The measure overwhelmingly passed the state house on Thursday with bipartisan support after clearing the senate earlier this month.
The vote takes place as the Department of Justice and advocacy groups have sued Tennessee over enforcement its aggravated prostitution statute. The criminal code raises a misdemeanor prostitution charge to a felony if the sex worker knowingly has HIV.
Critics have long pointed out that no actual sex act has to take place and the law does not take into account modern advances in treatment and prevention of HIV.
Under the newly passed legislation, aggravated prostitution remains a felony, but it strikes down a separate penalty requiring those convicted to register as a violent sex offender for life.
The bill also allows those on the registry for the crime to petition to be removed, as long as they aren’t listed for another offense. Additionally, victims of sex trafficking can ask the court to expunge their record.
The Nashville-based non-profit, Thistle Farms, which provides services to survivors of trafficking, prostitution and addiction, backed the legislation.
The organization initially asked for a complete repeal of the aggravated prostitution law, but Amanda Clelland, director of communications and advocacy, says the amended bill lawmakers agreed to still removes “insurmountable” barriers that the sex offender registry creates.
The registry’s restrictionson where someone can work and live, Clelland says, hinders the ability to escape a life of exploitation and sex work.

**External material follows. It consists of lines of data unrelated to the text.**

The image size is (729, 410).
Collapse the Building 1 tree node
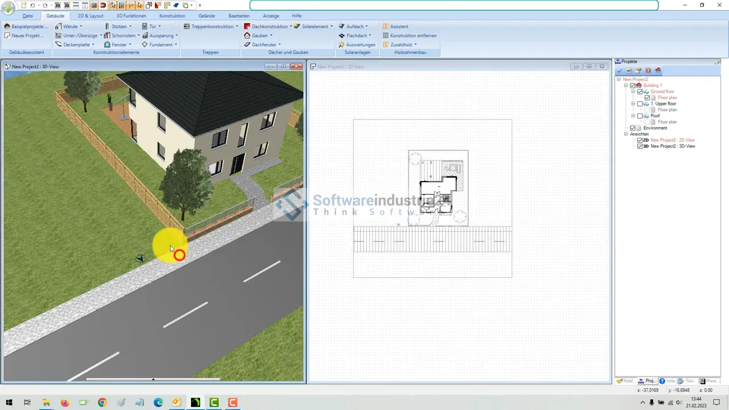click(626, 85)
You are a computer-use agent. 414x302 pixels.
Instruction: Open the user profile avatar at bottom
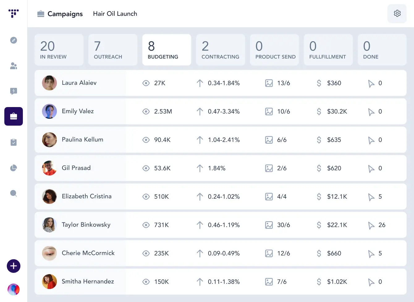(x=14, y=290)
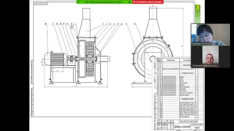Click the title block name Дробарка молоткова

pyautogui.click(x=182, y=127)
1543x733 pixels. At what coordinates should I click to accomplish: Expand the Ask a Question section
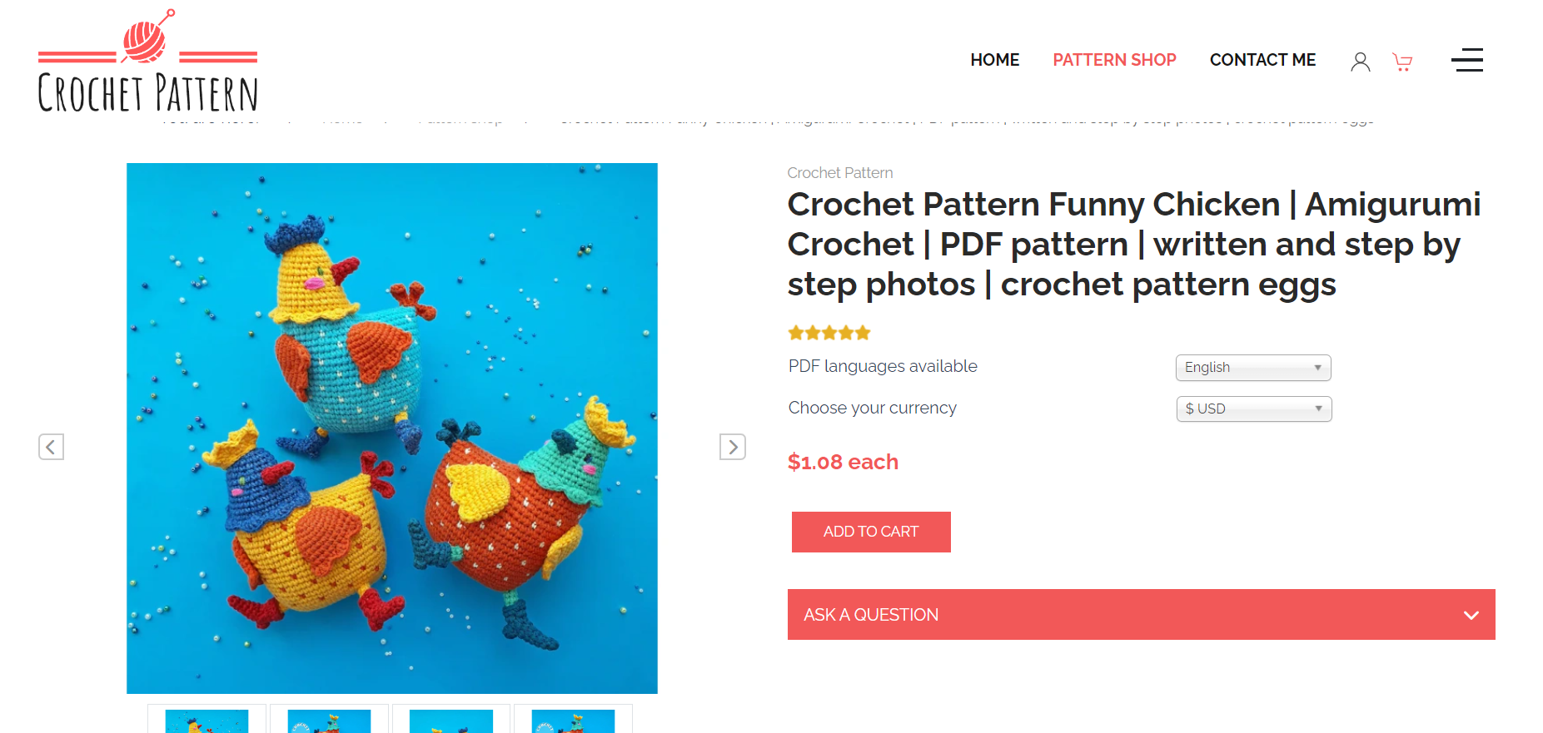point(871,615)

“It really just kind of perpetuates a system where folks aren’t able to leave, even though they want to,” she says. “By law they are just continuously put back into these situations where they’re unable to access the services or even the safe space to start that rebuilding process.”
About 80 people are listed on the sex offender registry for an aggravated prostitution violation, according to research released in 2022 from the Williams Institute at the UCLA School of Law. The study also found that most are in Shelby County and are Black women.
Clelland says the bill’s passing signals an openness to offering support to trafficked people and sex workers instead of further criminalizing them.
“Those doors have been closed to them for years, and those doors are finally going to start reopening, and it’s exciting, and it’s just full of a lot of possibility,” she says.
The legislation will now head to Gov. Bill Lee’s desk to decide whether to sign off on it.
State legislators made aggravated prostitution a crime in 1991 at a time when effective treatment for HIV was still limited. They followed up in 1994 with a criminal exposure law that makes it a felony for anyone not to disclose a diagnosis to an intimate partner.
Last session, the legislature removed a sex offender registry requirement for an exposure charge.
Outside of lawmakers actions, the Department of Justice is suing the state to stop enforcing the aggravated prostitution statute. The DOJ’s lawsuit argues it violates a federal anti-discrimination law by creating stiffer penalties for people living with HIV.